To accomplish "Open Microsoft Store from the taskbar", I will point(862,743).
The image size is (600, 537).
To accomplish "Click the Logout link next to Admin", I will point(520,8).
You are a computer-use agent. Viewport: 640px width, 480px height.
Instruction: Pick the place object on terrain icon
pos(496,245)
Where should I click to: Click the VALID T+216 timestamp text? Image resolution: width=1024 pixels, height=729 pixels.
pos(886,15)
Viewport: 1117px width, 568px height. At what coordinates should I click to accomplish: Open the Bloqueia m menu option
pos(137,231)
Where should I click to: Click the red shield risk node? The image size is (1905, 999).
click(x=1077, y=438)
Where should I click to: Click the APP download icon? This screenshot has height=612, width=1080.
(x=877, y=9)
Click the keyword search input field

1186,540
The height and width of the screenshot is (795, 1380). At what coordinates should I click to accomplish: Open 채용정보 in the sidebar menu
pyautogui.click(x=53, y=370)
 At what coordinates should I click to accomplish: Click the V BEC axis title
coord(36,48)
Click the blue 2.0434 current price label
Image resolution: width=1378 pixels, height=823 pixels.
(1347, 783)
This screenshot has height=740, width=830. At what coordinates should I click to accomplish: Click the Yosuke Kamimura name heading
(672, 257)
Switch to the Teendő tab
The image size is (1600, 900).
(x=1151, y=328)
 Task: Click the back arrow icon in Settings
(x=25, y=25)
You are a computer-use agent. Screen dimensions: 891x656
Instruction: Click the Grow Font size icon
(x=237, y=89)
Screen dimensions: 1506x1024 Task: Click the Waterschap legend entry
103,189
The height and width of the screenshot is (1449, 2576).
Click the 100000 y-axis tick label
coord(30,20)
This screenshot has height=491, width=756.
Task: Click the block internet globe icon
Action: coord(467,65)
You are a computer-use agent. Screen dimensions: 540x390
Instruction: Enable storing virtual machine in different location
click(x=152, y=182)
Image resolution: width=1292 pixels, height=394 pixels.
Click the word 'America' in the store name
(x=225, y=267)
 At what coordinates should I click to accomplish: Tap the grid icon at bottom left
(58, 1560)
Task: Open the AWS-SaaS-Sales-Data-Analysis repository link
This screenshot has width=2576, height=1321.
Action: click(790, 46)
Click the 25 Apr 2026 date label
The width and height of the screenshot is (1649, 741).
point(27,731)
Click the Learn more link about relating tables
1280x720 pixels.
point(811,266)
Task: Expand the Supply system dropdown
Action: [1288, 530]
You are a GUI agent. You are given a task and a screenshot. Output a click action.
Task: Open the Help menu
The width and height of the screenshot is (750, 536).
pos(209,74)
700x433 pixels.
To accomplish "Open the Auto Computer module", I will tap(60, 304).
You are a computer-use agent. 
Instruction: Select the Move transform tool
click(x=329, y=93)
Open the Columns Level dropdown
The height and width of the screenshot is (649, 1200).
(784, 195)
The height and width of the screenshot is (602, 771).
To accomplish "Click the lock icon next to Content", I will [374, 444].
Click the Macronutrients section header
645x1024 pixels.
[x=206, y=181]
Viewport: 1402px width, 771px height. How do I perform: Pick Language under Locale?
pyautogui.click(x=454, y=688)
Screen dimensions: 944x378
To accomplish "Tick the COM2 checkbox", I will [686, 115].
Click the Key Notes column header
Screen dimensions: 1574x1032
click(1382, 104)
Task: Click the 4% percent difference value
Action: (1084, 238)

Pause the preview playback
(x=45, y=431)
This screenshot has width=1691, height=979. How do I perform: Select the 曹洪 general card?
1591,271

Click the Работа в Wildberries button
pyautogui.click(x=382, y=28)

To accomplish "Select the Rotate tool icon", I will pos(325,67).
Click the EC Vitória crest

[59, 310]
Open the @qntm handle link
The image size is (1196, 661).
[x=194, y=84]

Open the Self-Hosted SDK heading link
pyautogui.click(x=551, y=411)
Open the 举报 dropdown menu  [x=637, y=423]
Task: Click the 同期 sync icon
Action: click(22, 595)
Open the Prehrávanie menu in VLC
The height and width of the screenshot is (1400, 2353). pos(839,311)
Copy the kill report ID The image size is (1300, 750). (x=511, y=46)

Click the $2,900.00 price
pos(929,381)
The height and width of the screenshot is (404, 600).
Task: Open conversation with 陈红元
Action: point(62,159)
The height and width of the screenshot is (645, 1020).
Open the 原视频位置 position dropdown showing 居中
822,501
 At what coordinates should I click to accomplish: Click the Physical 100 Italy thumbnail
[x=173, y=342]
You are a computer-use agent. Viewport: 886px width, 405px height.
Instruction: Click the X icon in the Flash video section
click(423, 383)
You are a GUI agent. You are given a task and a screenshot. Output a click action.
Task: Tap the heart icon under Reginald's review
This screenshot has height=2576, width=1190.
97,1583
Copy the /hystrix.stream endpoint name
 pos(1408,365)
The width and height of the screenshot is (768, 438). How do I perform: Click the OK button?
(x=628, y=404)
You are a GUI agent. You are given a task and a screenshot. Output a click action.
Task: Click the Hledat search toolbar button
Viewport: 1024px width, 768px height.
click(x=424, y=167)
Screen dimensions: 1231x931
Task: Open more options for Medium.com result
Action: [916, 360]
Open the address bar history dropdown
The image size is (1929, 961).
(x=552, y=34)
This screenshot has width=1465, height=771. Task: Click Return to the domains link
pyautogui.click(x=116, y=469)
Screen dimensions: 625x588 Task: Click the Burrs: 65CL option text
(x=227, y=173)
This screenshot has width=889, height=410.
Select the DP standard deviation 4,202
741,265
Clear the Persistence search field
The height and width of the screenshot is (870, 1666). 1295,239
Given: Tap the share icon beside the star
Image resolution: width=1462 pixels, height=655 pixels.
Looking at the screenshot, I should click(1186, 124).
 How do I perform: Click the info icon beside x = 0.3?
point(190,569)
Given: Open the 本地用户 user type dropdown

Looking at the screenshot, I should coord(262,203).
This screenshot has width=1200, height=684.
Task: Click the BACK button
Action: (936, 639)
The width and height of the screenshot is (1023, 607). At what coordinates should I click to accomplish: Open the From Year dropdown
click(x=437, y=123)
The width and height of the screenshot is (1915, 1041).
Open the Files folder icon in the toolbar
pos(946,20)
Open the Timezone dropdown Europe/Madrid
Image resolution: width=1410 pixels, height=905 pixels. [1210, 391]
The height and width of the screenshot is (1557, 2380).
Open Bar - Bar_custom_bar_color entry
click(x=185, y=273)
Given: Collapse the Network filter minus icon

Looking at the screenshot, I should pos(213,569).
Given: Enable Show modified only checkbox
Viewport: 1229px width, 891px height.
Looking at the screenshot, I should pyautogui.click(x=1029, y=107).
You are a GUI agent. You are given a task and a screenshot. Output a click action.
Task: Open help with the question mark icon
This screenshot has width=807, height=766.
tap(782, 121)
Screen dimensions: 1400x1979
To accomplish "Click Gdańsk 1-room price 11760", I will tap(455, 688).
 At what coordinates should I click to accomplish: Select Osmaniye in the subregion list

□ □ □

§ **WHAT YOU HAVE TO DO**
Reproduce all the entries above, changing "Where should I click to" to "Where do I click to" everywhere and leaving every other character as it is.

§ **OUTPUT BELOW**
To accomplish "Open Microsoft Store from the taskbar", I will point(862,743).
The image size is (600, 537).
To accomplish "Click the Logout link next to Admin", I will point(520,8).
You are a computer-use agent. Viewport: 640px width, 480px height.
Instruction: Pick the place object on terrain icon
pos(496,245)
Where do I click to: Click the VALID T+216 timestamp text? Image resolution: width=1024 pixels, height=729 pixels.
pos(886,15)
Viewport: 1117px width, 568px height. At what coordinates should I click to accomplish: Open the Bloqueia m menu option
pos(137,231)
Where do I click to: Click the red shield risk node? The image size is (1905, 999).
click(x=1077, y=438)
Where do I click to: Click the APP download icon? This screenshot has height=612, width=1080.
(x=877, y=9)
Click the keyword search input field

1186,540
The height and width of the screenshot is (795, 1380). At what coordinates should I click to accomplish: Open 채용정보 in the sidebar menu
pyautogui.click(x=53, y=370)
 At what coordinates should I click to accomplish: Click the V BEC axis title
coord(36,48)
Click the blue 2.0434 current price label
Image resolution: width=1378 pixels, height=823 pixels.
(1347, 783)
This screenshot has height=740, width=830. At what coordinates should I click to accomplish: Click the Yosuke Kamimura name heading
(672, 257)
Switch to the Teendő tab
The image size is (1600, 900).
(x=1151, y=328)
 Task: Click the back arrow icon in Settings
(x=25, y=25)
You are a computer-use agent. Screen dimensions: 891x656
Instruction: Click the Grow Font size icon
(x=237, y=89)
Screen dimensions: 1506x1024 Task: Click the Waterschap legend entry
103,189
The height and width of the screenshot is (1449, 2576).
Click the 100000 y-axis tick label
coord(30,20)
This screenshot has height=491, width=756.
Task: Click the block internet globe icon
Action: coord(467,65)
You are a computer-use agent. Screen dimensions: 540x390
Instruction: Enable storing virtual machine in different location
click(x=152, y=182)
Image resolution: width=1292 pixels, height=394 pixels.
Click the word 'America' in the store name
(x=225, y=267)
 At what coordinates should I click to accomplish: Tap the grid icon at bottom left
(58, 1560)
Task: Open the AWS-SaaS-Sales-Data-Analysis repository link
This screenshot has width=2576, height=1321.
Action: click(790, 46)
Click the 25 Apr 2026 date label
The width and height of the screenshot is (1649, 741).
point(27,731)
Click the Learn more link about relating tables
1280x720 pixels.
point(811,266)
Task: Expand the Supply system dropdown
Action: [1288, 530]
You are a GUI agent. You are given a task and a screenshot. Output a click action.
Task: Open the Help menu
The width and height of the screenshot is (750, 536).
pos(209,74)
700x433 pixels.
To accomplish "Open the Auto Computer module", I will tap(60, 304).
You are a computer-use agent. 
Instruction: Select the Move transform tool
click(x=329, y=93)
Open the Columns Level dropdown
The height and width of the screenshot is (649, 1200).
(784, 195)
The height and width of the screenshot is (602, 771).
To accomplish "Click the lock icon next to Content", I will [374, 444].
Click the Macronutrients section header
645x1024 pixels.
[x=206, y=181]
Viewport: 1402px width, 771px height. How do I perform: Pick Language under Locale?
pyautogui.click(x=454, y=688)
Screen dimensions: 944x378
To accomplish "Tick the COM2 checkbox", I will [686, 115].
Click the Key Notes column header
Screen dimensions: 1574x1032
click(1382, 104)
Task: Click the 4% percent difference value
Action: (1084, 238)

Pause the preview playback
(x=45, y=431)
This screenshot has width=1691, height=979. How do I perform: Select the 曹洪 general card?
1591,271

Click the Работа в Wildberries button
pyautogui.click(x=382, y=28)

To accomplish "Select the Rotate tool icon", I will pos(325,67).
Click the EC Vitória crest

[59, 310]
Open the @qntm handle link
The image size is (1196, 661).
[x=194, y=84]

Open the Self-Hosted SDK heading link
pyautogui.click(x=551, y=411)
Open the 举报 dropdown menu  [x=637, y=423]
Task: Click the 同期 sync icon
Action: click(22, 595)
Open the Prehrávanie menu in VLC
The height and width of the screenshot is (1400, 2353). pos(839,311)
Copy the kill report ID The image size is (1300, 750). (x=511, y=46)

Click the $2,900.00 price
pos(929,381)
The height and width of the screenshot is (404, 600).
Task: Open conversation with 陈红元
Action: point(62,159)
The height and width of the screenshot is (645, 1020).
Open the 原视频位置 position dropdown showing 居中
822,501
 At what coordinates should I click to accomplish: Click the Physical 100 Italy thumbnail
[x=173, y=342]
You are a computer-use agent. Viewport: 886px width, 405px height.
Instruction: Click the X icon in the Flash video section
click(423, 383)
You are a GUI agent. You are given a task and a screenshot. Output a click action.
Task: Tap the heart icon under Reginald's review
This screenshot has height=2576, width=1190.
97,1583
Copy the /hystrix.stream endpoint name
 pos(1408,365)
The width and height of the screenshot is (768, 438). How do I perform: Click the OK button?
(x=628, y=404)
You are a GUI agent. You are given a task and a screenshot. Output a click action.
Task: Click the Hledat search toolbar button
Viewport: 1024px width, 768px height.
click(x=424, y=167)
Screen dimensions: 1231x931
Task: Open more options for Medium.com result
Action: [916, 360]
Open the address bar history dropdown
The image size is (1929, 961).
(x=552, y=34)
This screenshot has width=1465, height=771. Task: Click Return to the domains link
pyautogui.click(x=116, y=469)
Screen dimensions: 625x588 Task: Click the Burrs: 65CL option text
(x=227, y=173)
This screenshot has width=889, height=410.
Select the DP standard deviation 4,202
741,265
Clear the Persistence search field
The height and width of the screenshot is (870, 1666). 1295,239
Given: Tap the share icon beside the star
Image resolution: width=1462 pixels, height=655 pixels.
Looking at the screenshot, I should click(1186, 124).
 How do I perform: Click the info icon beside x = 0.3?
point(190,569)
Given: Open the 本地用户 user type dropdown

Looking at the screenshot, I should coord(262,203).
This screenshot has width=1200, height=684.
Task: Click the BACK button
Action: (936, 639)
The width and height of the screenshot is (1023, 607). At what coordinates should I click to accomplish: Open the From Year dropdown
click(x=437, y=123)
The width and height of the screenshot is (1915, 1041).
Open the Files folder icon in the toolbar
pos(946,20)
Open the Timezone dropdown Europe/Madrid
Image resolution: width=1410 pixels, height=905 pixels. [1210, 391]
The height and width of the screenshot is (1557, 2380).
Open Bar - Bar_custom_bar_color entry
click(x=185, y=273)
Given: Collapse the Network filter minus icon

Looking at the screenshot, I should pos(213,569).
Given: Enable Show modified only checkbox
Viewport: 1229px width, 891px height.
Looking at the screenshot, I should pyautogui.click(x=1029, y=107).
You are a GUI agent. You are given a task and a screenshot. Output a click action.
Task: Open help with the question mark icon
This screenshot has width=807, height=766.
tap(782, 121)
Screen dimensions: 1400x1979
To accomplish "Click Gdańsk 1-room price 11760", I will tap(455, 688).
 At what coordinates should I click to accomplish: Select Osmaniye in the subregion list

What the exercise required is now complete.